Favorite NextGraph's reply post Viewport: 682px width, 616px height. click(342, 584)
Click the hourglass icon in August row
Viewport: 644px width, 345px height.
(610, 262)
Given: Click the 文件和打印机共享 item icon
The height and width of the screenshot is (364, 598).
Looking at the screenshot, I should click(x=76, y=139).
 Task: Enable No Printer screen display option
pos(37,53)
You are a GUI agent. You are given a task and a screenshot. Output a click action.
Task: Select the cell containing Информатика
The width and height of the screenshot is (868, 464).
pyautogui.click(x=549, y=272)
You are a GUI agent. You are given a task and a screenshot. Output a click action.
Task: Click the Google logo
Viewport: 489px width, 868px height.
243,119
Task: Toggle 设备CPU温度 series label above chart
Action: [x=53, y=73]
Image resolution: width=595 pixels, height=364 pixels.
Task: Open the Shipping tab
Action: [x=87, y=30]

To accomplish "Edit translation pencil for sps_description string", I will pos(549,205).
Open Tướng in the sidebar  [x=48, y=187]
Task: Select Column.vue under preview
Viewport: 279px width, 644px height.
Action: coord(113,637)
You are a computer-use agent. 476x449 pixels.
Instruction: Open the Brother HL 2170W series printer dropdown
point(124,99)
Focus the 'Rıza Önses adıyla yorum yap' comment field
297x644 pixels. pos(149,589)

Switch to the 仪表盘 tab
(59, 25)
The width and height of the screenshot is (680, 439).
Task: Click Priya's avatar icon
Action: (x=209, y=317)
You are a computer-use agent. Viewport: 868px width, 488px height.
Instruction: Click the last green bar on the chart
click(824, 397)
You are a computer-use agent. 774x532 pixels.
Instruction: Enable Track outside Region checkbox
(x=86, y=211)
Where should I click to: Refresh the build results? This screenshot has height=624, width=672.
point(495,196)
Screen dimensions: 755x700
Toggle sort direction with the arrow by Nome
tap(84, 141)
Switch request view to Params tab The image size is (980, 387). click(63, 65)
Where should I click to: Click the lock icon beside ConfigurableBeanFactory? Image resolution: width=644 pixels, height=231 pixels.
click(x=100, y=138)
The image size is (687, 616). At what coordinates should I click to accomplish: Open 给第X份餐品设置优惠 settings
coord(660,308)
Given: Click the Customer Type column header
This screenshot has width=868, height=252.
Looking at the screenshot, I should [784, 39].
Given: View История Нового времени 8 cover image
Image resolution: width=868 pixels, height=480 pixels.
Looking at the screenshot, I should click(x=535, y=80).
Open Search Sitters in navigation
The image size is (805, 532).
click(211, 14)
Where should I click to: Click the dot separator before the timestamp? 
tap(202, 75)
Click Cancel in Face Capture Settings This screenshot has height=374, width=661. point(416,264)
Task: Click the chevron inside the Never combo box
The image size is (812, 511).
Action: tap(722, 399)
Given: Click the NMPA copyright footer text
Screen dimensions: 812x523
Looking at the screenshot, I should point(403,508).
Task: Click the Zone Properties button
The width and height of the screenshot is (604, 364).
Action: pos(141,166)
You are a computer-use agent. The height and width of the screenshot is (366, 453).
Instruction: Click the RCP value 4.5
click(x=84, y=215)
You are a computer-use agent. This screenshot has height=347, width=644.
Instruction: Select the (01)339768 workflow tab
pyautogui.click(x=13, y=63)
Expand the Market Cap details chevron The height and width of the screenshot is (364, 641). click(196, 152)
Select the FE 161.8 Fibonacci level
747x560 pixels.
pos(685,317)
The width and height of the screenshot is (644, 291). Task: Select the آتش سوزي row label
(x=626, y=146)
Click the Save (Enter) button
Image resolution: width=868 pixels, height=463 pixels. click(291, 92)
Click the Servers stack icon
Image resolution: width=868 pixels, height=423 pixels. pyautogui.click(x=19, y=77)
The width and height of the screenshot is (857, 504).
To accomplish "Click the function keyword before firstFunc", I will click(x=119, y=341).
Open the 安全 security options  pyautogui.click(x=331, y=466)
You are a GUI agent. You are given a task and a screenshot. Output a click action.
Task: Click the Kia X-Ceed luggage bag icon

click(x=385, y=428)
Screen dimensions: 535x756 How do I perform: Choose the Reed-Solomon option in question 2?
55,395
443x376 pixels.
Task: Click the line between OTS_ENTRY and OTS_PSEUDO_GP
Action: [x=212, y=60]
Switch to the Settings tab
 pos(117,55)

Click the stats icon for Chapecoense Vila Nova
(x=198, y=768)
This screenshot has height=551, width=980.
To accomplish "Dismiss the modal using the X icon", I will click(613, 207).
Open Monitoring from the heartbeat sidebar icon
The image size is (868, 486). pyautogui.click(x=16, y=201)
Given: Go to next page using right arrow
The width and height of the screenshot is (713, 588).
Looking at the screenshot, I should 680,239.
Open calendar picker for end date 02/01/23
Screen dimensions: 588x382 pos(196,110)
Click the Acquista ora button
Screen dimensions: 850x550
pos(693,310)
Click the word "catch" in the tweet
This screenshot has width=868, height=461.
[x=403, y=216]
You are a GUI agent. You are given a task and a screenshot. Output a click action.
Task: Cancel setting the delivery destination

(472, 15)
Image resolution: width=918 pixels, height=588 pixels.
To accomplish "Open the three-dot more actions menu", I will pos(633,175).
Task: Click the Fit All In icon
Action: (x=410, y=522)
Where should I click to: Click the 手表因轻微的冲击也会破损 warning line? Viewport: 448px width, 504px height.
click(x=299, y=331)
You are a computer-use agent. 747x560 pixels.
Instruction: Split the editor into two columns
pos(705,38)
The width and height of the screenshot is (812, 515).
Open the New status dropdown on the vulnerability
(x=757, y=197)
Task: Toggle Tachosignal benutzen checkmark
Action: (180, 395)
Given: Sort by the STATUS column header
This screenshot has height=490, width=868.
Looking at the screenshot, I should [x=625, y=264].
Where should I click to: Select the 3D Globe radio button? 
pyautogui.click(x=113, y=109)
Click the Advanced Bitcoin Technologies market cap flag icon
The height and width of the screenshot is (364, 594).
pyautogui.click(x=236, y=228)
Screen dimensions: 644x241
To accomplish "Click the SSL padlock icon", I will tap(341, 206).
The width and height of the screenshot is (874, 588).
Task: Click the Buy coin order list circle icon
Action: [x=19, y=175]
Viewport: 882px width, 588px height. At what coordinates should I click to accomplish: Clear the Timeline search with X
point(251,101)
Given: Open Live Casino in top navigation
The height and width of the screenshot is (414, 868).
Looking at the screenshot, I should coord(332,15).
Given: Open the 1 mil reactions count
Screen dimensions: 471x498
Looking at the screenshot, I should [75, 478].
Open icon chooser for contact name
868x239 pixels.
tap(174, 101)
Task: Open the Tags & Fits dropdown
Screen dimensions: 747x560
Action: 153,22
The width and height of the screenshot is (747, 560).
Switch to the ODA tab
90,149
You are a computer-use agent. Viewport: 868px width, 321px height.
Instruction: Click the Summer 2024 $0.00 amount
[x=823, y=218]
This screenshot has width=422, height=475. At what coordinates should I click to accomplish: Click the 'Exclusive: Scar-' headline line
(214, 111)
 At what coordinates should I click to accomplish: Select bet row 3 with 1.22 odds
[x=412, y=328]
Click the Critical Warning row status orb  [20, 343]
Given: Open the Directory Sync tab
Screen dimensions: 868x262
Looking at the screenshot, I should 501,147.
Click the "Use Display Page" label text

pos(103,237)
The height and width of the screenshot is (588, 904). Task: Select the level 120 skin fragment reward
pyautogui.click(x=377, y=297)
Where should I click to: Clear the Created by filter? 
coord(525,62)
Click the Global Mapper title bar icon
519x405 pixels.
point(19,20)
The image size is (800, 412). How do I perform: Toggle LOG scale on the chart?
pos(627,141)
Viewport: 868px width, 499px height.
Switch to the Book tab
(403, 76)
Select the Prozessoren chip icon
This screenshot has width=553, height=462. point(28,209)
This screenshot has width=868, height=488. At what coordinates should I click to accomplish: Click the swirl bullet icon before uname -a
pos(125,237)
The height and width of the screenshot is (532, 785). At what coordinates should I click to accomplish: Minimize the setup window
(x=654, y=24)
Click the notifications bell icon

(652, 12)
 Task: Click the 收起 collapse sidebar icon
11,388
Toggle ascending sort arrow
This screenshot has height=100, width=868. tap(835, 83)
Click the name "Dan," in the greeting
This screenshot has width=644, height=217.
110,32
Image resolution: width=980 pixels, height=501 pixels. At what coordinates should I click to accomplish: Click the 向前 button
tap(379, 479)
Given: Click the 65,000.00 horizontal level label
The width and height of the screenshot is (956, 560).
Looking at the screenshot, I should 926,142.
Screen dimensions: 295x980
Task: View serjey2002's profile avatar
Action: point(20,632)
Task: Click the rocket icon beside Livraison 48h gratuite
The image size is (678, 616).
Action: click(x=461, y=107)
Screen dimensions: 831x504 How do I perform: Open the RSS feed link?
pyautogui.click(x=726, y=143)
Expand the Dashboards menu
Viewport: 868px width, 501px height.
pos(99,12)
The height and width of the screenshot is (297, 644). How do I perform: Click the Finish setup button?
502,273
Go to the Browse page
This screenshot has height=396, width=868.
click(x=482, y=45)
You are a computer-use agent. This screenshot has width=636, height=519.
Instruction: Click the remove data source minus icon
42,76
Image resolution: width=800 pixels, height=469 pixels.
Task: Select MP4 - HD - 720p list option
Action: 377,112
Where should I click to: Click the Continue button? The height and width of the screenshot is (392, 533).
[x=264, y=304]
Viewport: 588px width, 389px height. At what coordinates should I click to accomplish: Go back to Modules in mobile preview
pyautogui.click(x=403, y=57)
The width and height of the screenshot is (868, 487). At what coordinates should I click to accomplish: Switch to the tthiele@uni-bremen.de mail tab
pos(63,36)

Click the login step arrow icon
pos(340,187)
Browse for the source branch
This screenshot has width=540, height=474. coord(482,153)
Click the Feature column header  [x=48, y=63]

####################

Apply a filter for "agent" to the entries and show each line that passes.

Written answer:
You are a GUI agent. You are given a task and a screenshot. Output a click action.
You are a GUI agent. You are given a task and a screenshot. Output a click action.
You are a computer-use agent. 476x449 pixels.
You are a computer-use agent. Viewport: 868px width, 488px height.
You are a computer-use agent. 774x532 pixels.
You are a computer-use agent. The height and width of the screenshot is (366, 453).
You are a computer-use agent. This screenshot has height=347, width=644.
You are a GUI agent. You are given a task and a screenshot. Output a click action.
You are a GUI agent. You are given a task and a screenshot. Output a click action.
You are a computer-use agent. 747x560 pixels.
You are a computer-use agent. Viewport: 868px width, 321px height.
You are a computer-use agent. This screenshot has width=636, height=519.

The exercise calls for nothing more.